● Your task: Working from the records beneath this line, reproduce each one exactly.

● Data for review:
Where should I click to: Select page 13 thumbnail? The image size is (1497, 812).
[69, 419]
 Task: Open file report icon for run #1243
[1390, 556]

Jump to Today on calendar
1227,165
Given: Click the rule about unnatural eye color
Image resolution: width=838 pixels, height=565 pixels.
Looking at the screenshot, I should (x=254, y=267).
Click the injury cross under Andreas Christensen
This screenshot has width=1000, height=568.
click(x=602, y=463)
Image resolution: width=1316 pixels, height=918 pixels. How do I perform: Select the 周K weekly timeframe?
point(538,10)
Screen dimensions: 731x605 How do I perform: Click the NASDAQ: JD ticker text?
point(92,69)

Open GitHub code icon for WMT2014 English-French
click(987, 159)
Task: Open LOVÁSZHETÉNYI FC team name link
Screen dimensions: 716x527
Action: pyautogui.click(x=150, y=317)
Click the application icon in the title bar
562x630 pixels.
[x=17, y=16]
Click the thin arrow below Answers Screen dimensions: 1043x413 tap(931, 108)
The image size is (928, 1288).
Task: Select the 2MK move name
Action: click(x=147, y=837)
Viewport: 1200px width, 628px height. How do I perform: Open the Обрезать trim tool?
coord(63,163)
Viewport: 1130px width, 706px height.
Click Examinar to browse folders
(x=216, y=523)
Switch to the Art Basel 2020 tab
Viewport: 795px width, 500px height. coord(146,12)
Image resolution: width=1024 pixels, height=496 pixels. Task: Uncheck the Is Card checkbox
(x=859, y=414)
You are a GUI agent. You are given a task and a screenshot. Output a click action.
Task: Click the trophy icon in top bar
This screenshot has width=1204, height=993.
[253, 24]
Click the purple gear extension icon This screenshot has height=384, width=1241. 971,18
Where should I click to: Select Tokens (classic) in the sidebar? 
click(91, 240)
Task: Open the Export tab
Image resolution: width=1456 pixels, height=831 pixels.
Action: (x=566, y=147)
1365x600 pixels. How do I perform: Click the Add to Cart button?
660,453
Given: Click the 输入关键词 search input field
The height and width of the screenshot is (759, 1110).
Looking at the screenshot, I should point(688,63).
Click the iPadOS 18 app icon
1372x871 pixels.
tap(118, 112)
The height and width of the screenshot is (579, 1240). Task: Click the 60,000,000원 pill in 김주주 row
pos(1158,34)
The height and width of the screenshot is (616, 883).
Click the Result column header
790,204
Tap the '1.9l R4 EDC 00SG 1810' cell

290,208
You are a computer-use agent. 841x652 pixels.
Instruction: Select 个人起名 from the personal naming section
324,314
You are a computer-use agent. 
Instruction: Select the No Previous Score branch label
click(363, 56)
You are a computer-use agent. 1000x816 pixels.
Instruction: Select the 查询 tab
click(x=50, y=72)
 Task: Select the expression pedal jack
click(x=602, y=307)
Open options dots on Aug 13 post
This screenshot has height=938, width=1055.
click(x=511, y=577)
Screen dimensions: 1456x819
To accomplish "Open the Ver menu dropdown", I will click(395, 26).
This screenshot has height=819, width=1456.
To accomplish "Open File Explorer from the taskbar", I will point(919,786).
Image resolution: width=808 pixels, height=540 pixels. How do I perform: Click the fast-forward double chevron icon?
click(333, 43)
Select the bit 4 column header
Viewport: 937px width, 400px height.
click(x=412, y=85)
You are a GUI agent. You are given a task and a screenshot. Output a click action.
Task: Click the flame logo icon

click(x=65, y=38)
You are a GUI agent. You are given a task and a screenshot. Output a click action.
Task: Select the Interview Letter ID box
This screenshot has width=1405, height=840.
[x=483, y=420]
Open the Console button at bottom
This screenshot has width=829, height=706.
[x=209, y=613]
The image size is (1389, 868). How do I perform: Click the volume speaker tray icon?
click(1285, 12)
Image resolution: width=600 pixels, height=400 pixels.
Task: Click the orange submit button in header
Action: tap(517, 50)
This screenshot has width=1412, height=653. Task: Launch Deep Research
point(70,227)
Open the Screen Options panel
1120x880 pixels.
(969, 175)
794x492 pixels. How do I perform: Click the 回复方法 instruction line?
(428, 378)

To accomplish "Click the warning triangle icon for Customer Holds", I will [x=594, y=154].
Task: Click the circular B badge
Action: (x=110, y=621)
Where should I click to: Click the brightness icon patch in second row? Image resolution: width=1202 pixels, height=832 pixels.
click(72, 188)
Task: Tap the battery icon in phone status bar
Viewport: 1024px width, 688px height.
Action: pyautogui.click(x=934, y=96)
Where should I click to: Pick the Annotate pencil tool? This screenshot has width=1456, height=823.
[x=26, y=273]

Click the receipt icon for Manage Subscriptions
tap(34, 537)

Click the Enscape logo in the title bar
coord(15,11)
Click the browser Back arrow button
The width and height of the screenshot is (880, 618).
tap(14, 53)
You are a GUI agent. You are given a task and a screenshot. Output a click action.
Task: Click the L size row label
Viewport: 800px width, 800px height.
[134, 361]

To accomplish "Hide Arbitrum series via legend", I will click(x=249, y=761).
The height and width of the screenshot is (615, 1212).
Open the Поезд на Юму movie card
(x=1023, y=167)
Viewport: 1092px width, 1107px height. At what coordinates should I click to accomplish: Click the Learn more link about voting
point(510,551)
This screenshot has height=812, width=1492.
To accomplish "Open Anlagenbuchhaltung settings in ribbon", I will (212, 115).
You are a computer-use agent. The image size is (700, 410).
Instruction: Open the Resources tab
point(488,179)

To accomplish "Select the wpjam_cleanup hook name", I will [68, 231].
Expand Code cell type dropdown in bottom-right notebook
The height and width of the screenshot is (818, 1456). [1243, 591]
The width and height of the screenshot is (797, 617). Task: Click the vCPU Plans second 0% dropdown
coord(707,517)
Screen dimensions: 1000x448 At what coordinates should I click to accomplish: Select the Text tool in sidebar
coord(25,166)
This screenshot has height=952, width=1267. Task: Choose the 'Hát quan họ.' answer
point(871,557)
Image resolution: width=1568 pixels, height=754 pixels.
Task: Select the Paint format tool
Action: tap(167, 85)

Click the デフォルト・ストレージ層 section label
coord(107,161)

● Written response:
Where should I click to: Select page 13 thumbnail? The image size is (1497, 812).
[69, 419]
 Task: Open file report icon for run #1243
[1390, 556]

Jump to Today on calendar
1227,165
Given: Click the rule about unnatural eye color
Image resolution: width=838 pixels, height=565 pixels.
Looking at the screenshot, I should (x=254, y=267).
Click the injury cross under Andreas Christensen
This screenshot has width=1000, height=568.
click(x=602, y=463)
Image resolution: width=1316 pixels, height=918 pixels. How do I perform: Select the 周K weekly timeframe?
point(538,10)
Screen dimensions: 731x605 How do I perform: Click the NASDAQ: JD ticker text?
point(92,69)

Open GitHub code icon for WMT2014 English-French
click(987, 159)
Task: Open LOVÁSZHETÉNYI FC team name link
Screen dimensions: 716x527
Action: pyautogui.click(x=150, y=317)
Click the application icon in the title bar
562x630 pixels.
[x=17, y=16]
Click the thin arrow below Answers Screen dimensions: 1043x413 tap(931, 108)
The image size is (928, 1288).
Task: Select the 2MK move name
Action: click(x=147, y=837)
Viewport: 1200px width, 628px height. How do I perform: Open the Обрезать trim tool?
coord(63,163)
Viewport: 1130px width, 706px height.
Click Examinar to browse folders
(x=216, y=523)
Switch to the Art Basel 2020 tab
Viewport: 795px width, 500px height. coord(146,12)
Image resolution: width=1024 pixels, height=496 pixels. Task: Uncheck the Is Card checkbox
(x=859, y=414)
You are a GUI agent. You are given a task and a screenshot. Output a click action.
Task: Click the trophy icon in top bar
This screenshot has width=1204, height=993.
[253, 24]
Click the purple gear extension icon This screenshot has height=384, width=1241. 971,18
Where should I click to: Select Tokens (classic) in the sidebar? 
click(91, 240)
Task: Open the Export tab
Image resolution: width=1456 pixels, height=831 pixels.
Action: (x=566, y=147)
1365x600 pixels. How do I perform: Click the Add to Cart button?
660,453
Given: Click the 输入关键词 search input field
The height and width of the screenshot is (759, 1110).
Looking at the screenshot, I should point(688,63).
Click the iPadOS 18 app icon
1372x871 pixels.
tap(118, 112)
The height and width of the screenshot is (579, 1240). Task: Click the 60,000,000원 pill in 김주주 row
pos(1158,34)
The height and width of the screenshot is (616, 883).
Click the Result column header
790,204
Tap the '1.9l R4 EDC 00SG 1810' cell

290,208
You are a computer-use agent. 841x652 pixels.
Instruction: Select 个人起名 from the personal naming section
324,314
You are a computer-use agent. 
Instruction: Select the No Previous Score branch label
click(363, 56)
You are a computer-use agent. 1000x816 pixels.
Instruction: Select the 查询 tab
click(x=50, y=72)
 Task: Select the expression pedal jack
click(x=602, y=307)
Open options dots on Aug 13 post
This screenshot has height=938, width=1055.
click(x=511, y=577)
Screen dimensions: 1456x819
To accomplish "Open the Ver menu dropdown", I will click(395, 26).
This screenshot has height=819, width=1456.
To accomplish "Open File Explorer from the taskbar", I will point(919,786).
Image resolution: width=808 pixels, height=540 pixels. How do I perform: Click the fast-forward double chevron icon?
click(333, 43)
Select the bit 4 column header
Viewport: 937px width, 400px height.
click(x=412, y=85)
You are a GUI agent. You are given a task and a screenshot. Output a click action.
Task: Click the flame logo icon

click(x=65, y=38)
You are a GUI agent. You are given a task and a screenshot. Output a click action.
Task: Select the Interview Letter ID box
This screenshot has width=1405, height=840.
[x=483, y=420]
Open the Console button at bottom
This screenshot has width=829, height=706.
[x=209, y=613]
The image size is (1389, 868). How do I perform: Click the volume speaker tray icon?
click(1285, 12)
Image resolution: width=600 pixels, height=400 pixels.
Task: Click the orange submit button in header
Action: tap(517, 50)
This screenshot has width=1412, height=653. Task: Launch Deep Research
point(70,227)
Open the Screen Options panel
1120x880 pixels.
(969, 175)
794x492 pixels. How do I perform: Click the 回复方法 instruction line?
(428, 378)

To accomplish "Click the warning triangle icon for Customer Holds", I will [x=594, y=154].
Task: Click the circular B badge
Action: (x=110, y=621)
Where should I click to: Click the brightness icon patch in second row? Image resolution: width=1202 pixels, height=832 pixels.
click(72, 188)
Task: Tap the battery icon in phone status bar
Viewport: 1024px width, 688px height.
Action: pyautogui.click(x=934, y=96)
Where should I click to: Pick the Annotate pencil tool? This screenshot has width=1456, height=823.
[x=26, y=273]

Click the receipt icon for Manage Subscriptions
tap(34, 537)

Click the Enscape logo in the title bar
coord(15,11)
Click the browser Back arrow button
The width and height of the screenshot is (880, 618).
tap(14, 53)
You are a GUI agent. You are given a task and a screenshot. Output a click action.
Task: Click the L size row label
Viewport: 800px width, 800px height.
[134, 361]

To accomplish "Hide Arbitrum series via legend", I will click(x=249, y=761).
The height and width of the screenshot is (615, 1212).
Open the Поезд на Юму movie card
(x=1023, y=167)
Viewport: 1092px width, 1107px height. At what coordinates should I click to accomplish: Click the Learn more link about voting
point(510,551)
This screenshot has height=812, width=1492.
To accomplish "Open Anlagenbuchhaltung settings in ribbon", I will (212, 115).
You are a computer-use agent. The image size is (700, 410).
Instruction: Open the Resources tab
point(488,179)

To accomplish "Select the wpjam_cleanup hook name", I will [68, 231].
Expand Code cell type dropdown in bottom-right notebook
The height and width of the screenshot is (818, 1456). [1243, 591]
The width and height of the screenshot is (797, 617). Task: Click the vCPU Plans second 0% dropdown
coord(707,517)
Screen dimensions: 1000x448 At what coordinates should I click to accomplish: Select the Text tool in sidebar
coord(25,166)
This screenshot has height=952, width=1267. Task: Choose the 'Hát quan họ.' answer
point(871,557)
Image resolution: width=1568 pixels, height=754 pixels.
Task: Select the Paint format tool
Action: tap(167, 85)

Click the デフォルト・ストレージ層 section label
coord(107,161)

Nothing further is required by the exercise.